司会: ではお一方ずつ完成の披露のお言葉を、そして皆様へのご挨拶をしていただこうと思います。 始めに山田洋次監督でございます。 よろしくお願いいたします。

山田: 皆さん、良く来てくださいました。 この作品は1年、準備から1年以上時間をかけて作りました。 野上さんの原作を読んだのはまたさらにその1年前ですが、僕のイメージに浮かんだのは、戦前の小さな一軒家の畳の部屋で、ちゃぶ台があって、縁側があって、そこに親子がご飯食べている。 笑ったり、喧嘩しながらご飯食べてる。 そんなイメージを浮かべたんですね。 そして、要するに茶の間を映すんだ、この映画は。 そういういわば地味な作品なんだなと思ったんだけれども、とてもやりたかった。 お母さんに吉永小百合さんがなってくれると良いな。 いや、そうじゃないと成り立たないな。 でもこんな地味な作品に出てくれるだろうかっていう不安もありました。 で、手紙を出してですね、何とか出ていただきたいということで。 そんなことから始まった映画です。 でもその気持ちは、今日これから皆さんが見てくださるのでわかると思うけれども、でも出来上がった作品を見ますとね、その茶の間の向こうに、何かあの時代ってものがこう浮かんで来たのが見えるような気がする。 それは意図したことではないけれども、結局あの時代を何とか再現しようと、細密画のように再現しようというスタッフの努力が、結果そういうことになって出て来たんじゃないか。 あの昭和15年に戦争が始まろうとする時代が、そこに見えて来る結果になったんじゃないかなっていうことを思います。 あんな時代があったんだってことを、そしてこんな家族がいたんだってことを、皆さんが映画を見た後で、色々なことをそれから考えてくだされば良いなと思います。 どうぞお楽しみください。

司会: 続いてご紹介するのは、原作者でいらっしゃいます。 数多くの黒澤明監督の作品のスクリプターでもいらっしゃいます。 原作者の野上照代さんをご紹介いたします。

野上: あの、私は今大変に幸せです。 と言いますのは、私の原作は中学生の作文みたいな、もう粗末なものなんですが、山田洋次さんが魔法の杖のようなものを一振りして、こんな素晴らしい映画を作ってくださったので、本当にこの映画を作ってくださった皆さん、スタッフ始め、俳優の皆さんにもお礼を言っても言っても足りないくらいで、私は何もしないでこんな所に立っていますが、感謝で一杯です。 ありがとうございました。 皆さんもどうぞ、素晴らしい映画ですから、ご覧になって、他の方にもお伝えください。 どうもありがとうございました。
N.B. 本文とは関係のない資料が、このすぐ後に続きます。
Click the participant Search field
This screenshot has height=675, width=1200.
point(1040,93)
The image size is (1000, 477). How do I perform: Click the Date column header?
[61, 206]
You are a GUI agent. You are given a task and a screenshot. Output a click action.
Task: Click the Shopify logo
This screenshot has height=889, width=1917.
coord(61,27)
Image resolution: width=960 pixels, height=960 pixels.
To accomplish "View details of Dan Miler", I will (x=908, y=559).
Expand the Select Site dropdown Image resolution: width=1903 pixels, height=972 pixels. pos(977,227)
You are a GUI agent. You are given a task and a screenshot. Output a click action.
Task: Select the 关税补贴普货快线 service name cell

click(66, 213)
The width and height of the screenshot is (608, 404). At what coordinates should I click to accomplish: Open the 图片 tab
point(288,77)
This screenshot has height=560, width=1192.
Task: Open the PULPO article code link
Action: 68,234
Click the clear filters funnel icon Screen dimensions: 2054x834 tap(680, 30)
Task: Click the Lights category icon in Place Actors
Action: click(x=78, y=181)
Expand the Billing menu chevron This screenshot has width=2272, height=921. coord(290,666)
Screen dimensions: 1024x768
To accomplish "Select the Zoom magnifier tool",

司会: さぁそして、明日が見えない時代を、希望を胸に生き抜いた母べえを演じられました吉永小百合さんでございます。

吉永:  映画「母べえ」の完成披露試写会に来てくださいまして本当にありがとうございます。 魔法の杖ならぬ魔法の指揮棒、山田監督のこの指揮棒をしっかりと、みんなで、ここにいる出演者のみんなが見つめて、そして一生懸命作った作品です。 スタッフの方も、それぞれあの時代をしっかり再現するよう努力なさって、そして出来た作品。 私にとって本当に本当に宝物のような大切な作品です。 たくさんの方にこれから見ていただきたいと願っております。 どうぞよろしくお願いいたします。

司会: 続いて、父親不在の野上家を、優しさと誠実さで支え続ける、山崎徹を演じられました浅野忠信さんでございます。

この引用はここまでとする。